CWE-378

Creation of Temporary File With Insecure Permissions. [File-Handling-Issues, Improper-Control-Of-A-Resource-Through-Its-Lifetime]

Required inputs: IR

Opening temporary files without appropriate measures or controls can leave the file, its contents and any function that it impacts vulnerable to attack.

Demonstrative Examples

Example 1

In the following code examples a temporary file is created and written to. After using the temporary file, the file is closed and deleted from the file system.

Example Language:C
    FILE *stream;
    if( (stream = tmpfile()) == NULL ) {
        perror("Could not open new temporary file\n");
        return (-1);
    }
    // write data to tmp file
    ...
    // remove tmp file
    rmtmp();

However, within this C/C++ code the method tmpfile() is used to create and open the temp file. The tmpfile() method works the same way as the fopen() method would with read/write permission, allowing attackers to read potentially sensitive information contained in the temp file or modify the contents of the file.
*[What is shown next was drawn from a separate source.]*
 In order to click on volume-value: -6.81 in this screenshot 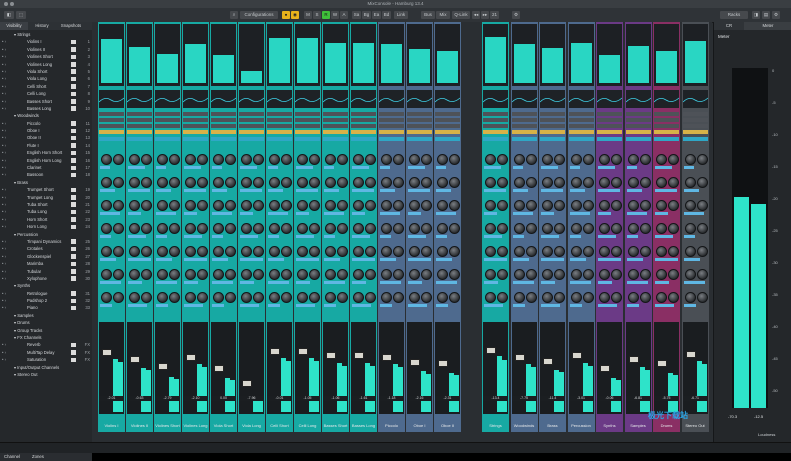, I will do `click(638, 398)`.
Example Language:Java (Unsupported language for documentation only)
    try {
        File temp = File.createTempFile("pattern", ".suffix");
        temp.deleteOnExit();
        BufferedWriter out = new BufferedWriter(new FileWriter(temp));
        out.write("aString");
        out.close();
    }
    catch (IOException e) {
    }

Similarly, the createTempFile() method used in the Java code creates a temp file that may be readable and writable to all users.
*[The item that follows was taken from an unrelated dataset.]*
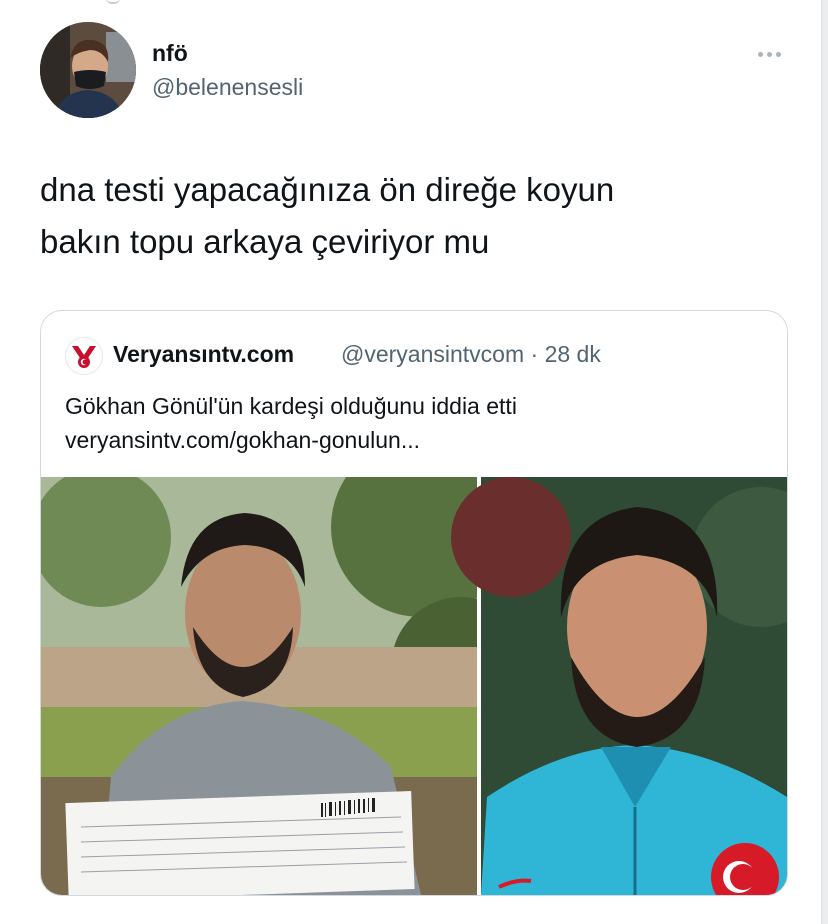 The height and width of the screenshot is (924, 828). I want to click on quoted-meta: @veryansintvcom · 28 dk, so click(471, 354).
Additionally both methods used above place the file into a default directory. On UNIX systems the default directory is usually "/tmp" or "/var/tmp" and on Windows systems the default directory is usually "C:\\Windows\\Temp", which may be easily accessible to attackers, possibly enabling them to read and modify the contents of the temp file.
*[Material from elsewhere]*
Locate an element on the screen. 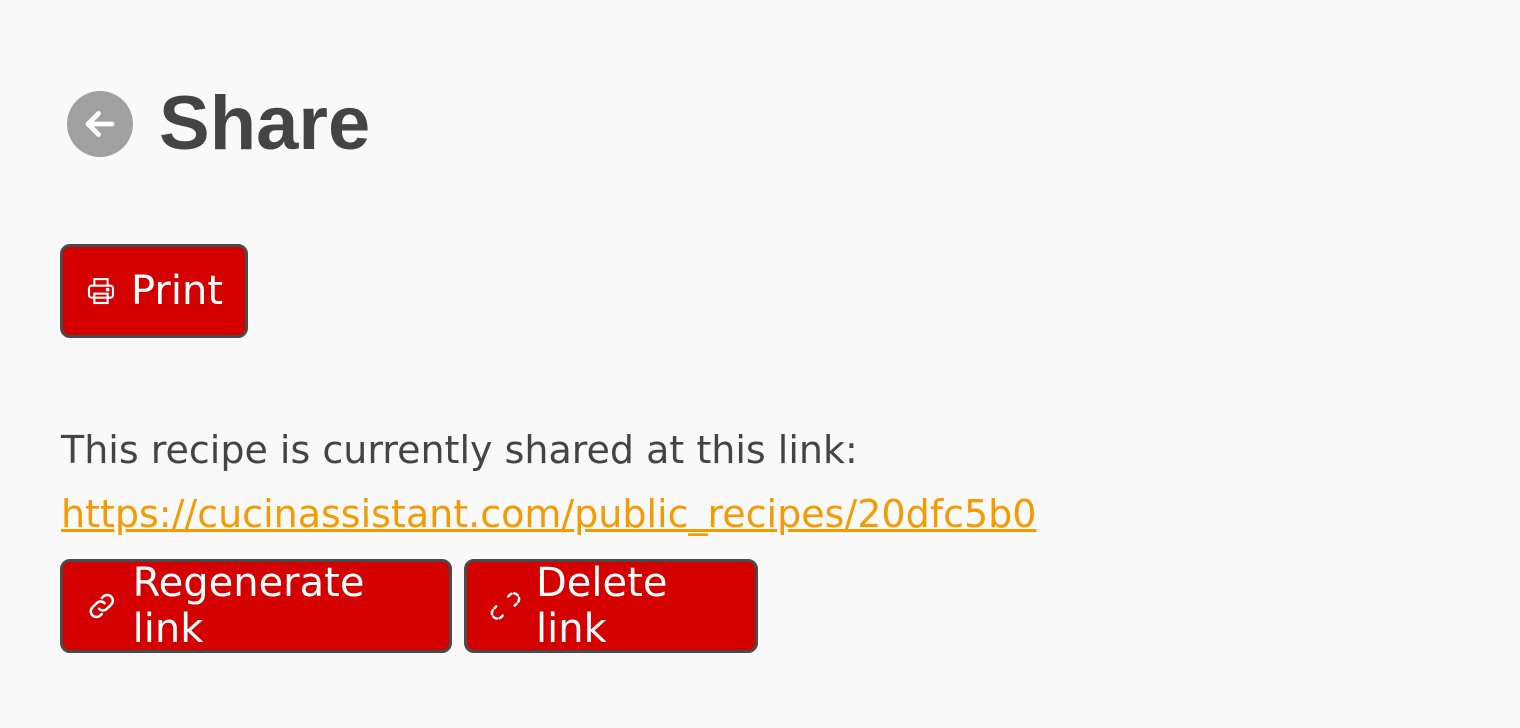 Image resolution: width=1520 pixels, height=728 pixels. back-button is located at coordinates (100, 124).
Excerpts from CWE [https://cwe.mitre.org], Copyright (C) 2006-2026, the MITRE Corporation. See section 9.4. "3rd-Party Licenses" in the documentation for full details.

Possible Messages

Key	Text	Severity	Disabled
forbidden_libfunc_call	Call to forbidden function.	None	False

Options

• This rule shares the following common options: exclude_in_macros, exclude_messages_in_system_headers, excludes, extend_exclude_to_macro_invocations, includes, justification_checker, languages, post_processing, provider, report_at, severity

• The following places define options that affect this rule: Stylechecks, Analysis-GlobalOptions

blacklist

blacklist

Type: dict[bauhaus.analysis.config.FileGlobPattern, list[bauhaus.analysis.config.GlobPattern]]

Default:

{
   '*stdio.h': ['tmpfile']
}

Dictionary of header globbing to (list of) function name globbing(s) of forbidden functions.